Paleoenvironmental reconstructions using pollen cores archived at the U.S. Geological Survey and macrofossil assemblages studied at the University of California, Santa Cruz frame Millingstone sites within post-glacial coastal stabilization phases recognized in work by the National Oceanic and Atmospheric Administration and the California Geological Survey. Sea-level histories incorporated from datasets at the Scripps Institution of Oceanography and climate proxies evaluated by the Paleoclimate Modelling Intercomparison Project contextualize shifts in resource availability noted by researchers at the Lamont–Doherty Earth Observatory and the Desert Research Institute.

Cultural Relations and Legacy

Comparative analyses link Millingstone ground-stone traditions with adjacent regional manifestations documented by investigators at the University of Oregon and the Arizona State Museum, suggesting interaction spheres involving groups recorded in ethnographic collections at the University of Alaska Museum of the North and the Peabody Museum.

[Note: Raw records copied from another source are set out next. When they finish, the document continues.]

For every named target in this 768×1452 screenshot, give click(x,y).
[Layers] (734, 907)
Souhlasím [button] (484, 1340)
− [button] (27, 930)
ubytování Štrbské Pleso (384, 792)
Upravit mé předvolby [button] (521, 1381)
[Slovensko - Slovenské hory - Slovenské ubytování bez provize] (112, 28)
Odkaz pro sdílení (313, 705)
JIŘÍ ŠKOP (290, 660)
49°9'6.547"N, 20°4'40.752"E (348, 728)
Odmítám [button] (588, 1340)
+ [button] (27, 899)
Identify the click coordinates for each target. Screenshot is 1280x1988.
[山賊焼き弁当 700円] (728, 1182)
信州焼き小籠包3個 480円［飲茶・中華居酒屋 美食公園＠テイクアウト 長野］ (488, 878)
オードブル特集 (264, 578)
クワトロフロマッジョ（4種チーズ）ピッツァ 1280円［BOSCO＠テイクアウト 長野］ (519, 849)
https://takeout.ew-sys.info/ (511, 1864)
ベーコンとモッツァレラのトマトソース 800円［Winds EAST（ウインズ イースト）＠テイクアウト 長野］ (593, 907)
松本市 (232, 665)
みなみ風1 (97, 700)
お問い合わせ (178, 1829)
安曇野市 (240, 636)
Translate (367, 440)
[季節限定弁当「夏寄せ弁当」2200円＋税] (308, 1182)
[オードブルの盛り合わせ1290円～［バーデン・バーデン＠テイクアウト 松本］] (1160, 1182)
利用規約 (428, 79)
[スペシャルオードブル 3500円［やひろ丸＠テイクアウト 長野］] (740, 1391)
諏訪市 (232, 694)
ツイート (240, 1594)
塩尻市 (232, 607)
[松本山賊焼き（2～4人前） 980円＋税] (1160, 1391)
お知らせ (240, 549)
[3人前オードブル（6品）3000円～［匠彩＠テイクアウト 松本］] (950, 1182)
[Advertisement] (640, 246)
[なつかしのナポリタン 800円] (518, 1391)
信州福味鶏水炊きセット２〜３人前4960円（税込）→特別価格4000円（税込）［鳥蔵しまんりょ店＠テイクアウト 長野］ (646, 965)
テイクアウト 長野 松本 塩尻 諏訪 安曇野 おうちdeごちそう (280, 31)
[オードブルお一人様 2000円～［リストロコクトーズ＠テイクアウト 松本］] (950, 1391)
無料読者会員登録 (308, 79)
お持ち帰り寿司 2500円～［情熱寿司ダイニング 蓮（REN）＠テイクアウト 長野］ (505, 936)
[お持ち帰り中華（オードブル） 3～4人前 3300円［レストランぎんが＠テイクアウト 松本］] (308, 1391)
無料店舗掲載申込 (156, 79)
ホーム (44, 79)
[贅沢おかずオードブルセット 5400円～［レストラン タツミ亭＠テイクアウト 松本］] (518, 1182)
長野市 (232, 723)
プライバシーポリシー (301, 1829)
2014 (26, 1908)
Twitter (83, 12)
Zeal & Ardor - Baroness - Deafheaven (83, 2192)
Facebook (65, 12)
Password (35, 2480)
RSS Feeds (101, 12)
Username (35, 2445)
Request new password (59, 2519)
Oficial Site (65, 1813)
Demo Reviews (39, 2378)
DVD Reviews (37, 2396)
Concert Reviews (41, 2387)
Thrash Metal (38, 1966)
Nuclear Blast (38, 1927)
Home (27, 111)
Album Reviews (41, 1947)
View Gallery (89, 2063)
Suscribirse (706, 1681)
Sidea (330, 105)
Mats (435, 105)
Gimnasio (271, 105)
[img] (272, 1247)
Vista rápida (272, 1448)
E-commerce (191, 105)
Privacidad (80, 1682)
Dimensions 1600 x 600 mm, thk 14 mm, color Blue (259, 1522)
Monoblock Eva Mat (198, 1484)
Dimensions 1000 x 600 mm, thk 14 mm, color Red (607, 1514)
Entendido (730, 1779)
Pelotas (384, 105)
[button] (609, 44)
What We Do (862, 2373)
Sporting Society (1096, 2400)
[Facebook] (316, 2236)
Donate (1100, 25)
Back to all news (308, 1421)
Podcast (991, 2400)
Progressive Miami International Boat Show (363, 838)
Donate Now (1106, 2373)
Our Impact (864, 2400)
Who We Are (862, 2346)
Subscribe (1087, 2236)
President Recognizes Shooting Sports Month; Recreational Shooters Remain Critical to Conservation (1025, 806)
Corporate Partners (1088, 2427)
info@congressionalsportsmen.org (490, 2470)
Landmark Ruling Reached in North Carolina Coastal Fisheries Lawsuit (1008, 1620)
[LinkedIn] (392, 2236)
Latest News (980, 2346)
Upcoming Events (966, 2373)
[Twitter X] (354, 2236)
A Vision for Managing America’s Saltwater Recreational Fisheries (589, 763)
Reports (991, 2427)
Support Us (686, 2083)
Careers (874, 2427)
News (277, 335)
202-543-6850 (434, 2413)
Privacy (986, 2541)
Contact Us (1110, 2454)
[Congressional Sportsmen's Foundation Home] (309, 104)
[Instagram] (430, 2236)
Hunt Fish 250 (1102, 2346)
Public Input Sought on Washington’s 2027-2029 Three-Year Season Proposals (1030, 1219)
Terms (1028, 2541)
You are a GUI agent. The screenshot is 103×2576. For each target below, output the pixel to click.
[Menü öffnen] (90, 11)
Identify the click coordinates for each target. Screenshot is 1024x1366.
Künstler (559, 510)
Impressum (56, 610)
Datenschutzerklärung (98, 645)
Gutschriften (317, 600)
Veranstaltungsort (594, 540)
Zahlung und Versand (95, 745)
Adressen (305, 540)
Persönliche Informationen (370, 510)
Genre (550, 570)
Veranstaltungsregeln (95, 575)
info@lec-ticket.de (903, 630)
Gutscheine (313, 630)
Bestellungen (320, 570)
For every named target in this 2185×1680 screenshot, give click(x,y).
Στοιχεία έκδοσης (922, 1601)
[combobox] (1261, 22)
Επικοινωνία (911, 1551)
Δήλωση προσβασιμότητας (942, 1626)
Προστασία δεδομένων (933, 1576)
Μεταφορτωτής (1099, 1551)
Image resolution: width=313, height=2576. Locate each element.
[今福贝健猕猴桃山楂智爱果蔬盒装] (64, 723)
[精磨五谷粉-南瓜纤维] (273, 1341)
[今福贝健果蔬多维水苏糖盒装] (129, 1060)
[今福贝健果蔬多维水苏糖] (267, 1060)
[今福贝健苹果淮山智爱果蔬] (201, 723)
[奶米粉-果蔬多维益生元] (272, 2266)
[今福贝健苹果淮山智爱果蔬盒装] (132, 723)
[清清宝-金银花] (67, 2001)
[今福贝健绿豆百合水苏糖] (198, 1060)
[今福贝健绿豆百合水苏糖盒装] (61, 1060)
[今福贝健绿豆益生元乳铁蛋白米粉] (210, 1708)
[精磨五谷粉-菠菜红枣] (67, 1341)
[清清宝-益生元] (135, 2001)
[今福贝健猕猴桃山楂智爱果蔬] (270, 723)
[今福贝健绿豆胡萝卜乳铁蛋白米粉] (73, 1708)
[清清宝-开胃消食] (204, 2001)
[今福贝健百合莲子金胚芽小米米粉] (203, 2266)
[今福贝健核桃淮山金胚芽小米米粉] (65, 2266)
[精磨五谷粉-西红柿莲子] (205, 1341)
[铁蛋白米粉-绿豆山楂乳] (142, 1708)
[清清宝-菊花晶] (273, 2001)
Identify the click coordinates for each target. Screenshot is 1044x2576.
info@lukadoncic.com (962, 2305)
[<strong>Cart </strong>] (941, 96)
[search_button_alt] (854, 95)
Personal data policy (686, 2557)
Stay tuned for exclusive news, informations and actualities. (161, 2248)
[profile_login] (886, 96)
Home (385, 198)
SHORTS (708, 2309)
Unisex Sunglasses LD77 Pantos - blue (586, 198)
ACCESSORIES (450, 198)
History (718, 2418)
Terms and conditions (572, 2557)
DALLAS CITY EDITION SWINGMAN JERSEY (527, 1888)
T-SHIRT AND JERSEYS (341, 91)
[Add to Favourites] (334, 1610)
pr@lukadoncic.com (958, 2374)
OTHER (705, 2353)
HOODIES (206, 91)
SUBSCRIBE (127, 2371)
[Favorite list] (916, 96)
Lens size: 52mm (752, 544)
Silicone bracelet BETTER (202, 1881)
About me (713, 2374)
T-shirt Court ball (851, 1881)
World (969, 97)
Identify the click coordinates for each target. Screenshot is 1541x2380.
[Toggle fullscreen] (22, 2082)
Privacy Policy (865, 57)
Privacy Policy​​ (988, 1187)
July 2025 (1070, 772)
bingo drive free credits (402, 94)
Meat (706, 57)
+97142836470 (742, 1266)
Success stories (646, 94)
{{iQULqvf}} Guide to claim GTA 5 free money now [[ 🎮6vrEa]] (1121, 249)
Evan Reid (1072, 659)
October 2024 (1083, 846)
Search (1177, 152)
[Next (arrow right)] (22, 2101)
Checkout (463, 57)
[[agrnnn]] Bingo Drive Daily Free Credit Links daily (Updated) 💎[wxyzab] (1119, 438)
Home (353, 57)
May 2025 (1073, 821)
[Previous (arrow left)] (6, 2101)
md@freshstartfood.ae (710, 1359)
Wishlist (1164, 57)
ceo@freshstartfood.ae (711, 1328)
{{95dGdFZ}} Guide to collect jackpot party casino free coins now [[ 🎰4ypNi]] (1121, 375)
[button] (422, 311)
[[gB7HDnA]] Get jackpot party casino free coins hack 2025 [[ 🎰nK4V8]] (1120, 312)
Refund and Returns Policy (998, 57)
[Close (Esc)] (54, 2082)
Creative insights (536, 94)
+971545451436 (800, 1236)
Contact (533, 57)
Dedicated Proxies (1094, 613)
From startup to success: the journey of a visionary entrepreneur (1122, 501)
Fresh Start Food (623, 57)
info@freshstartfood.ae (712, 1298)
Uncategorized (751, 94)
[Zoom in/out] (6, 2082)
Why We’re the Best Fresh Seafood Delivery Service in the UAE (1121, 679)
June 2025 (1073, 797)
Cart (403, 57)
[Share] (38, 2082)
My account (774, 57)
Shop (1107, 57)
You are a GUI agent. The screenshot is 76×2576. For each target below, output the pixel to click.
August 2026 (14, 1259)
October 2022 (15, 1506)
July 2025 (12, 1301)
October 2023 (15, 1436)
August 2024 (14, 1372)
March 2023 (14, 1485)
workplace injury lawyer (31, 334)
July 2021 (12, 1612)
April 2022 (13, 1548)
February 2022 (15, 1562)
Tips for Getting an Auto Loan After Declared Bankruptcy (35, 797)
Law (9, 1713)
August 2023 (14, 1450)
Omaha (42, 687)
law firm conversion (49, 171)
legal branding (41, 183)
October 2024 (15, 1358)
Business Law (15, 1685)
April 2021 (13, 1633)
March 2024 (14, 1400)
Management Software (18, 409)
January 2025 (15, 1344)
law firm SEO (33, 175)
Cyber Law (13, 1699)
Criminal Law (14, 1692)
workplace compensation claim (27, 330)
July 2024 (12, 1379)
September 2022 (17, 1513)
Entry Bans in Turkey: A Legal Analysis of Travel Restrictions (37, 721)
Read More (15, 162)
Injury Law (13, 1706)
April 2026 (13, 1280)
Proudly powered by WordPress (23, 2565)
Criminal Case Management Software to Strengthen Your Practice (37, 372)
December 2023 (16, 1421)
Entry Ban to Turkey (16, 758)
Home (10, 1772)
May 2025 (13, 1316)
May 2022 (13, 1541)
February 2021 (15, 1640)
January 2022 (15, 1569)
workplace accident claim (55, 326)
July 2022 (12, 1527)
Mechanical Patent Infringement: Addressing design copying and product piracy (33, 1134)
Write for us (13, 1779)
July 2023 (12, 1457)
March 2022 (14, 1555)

Modern descendant communities including the Chumash, Tongva, Luiseno, Ohlone (Costanoan), and Yurok Tribe maintain cultural landscapes and repositories in institutions such as the Santa Barbara Museum of Natural History and tribal cultural centers, engaging with archaeological stewardship programs run by the National Park Service and the California Native American Heritage Commission. The Millingstone Horizon remains a focal topic in curatorial debates at the California Academy of Sciences and in curricula at the University of California, Berkeley and University of California, Los Angeles.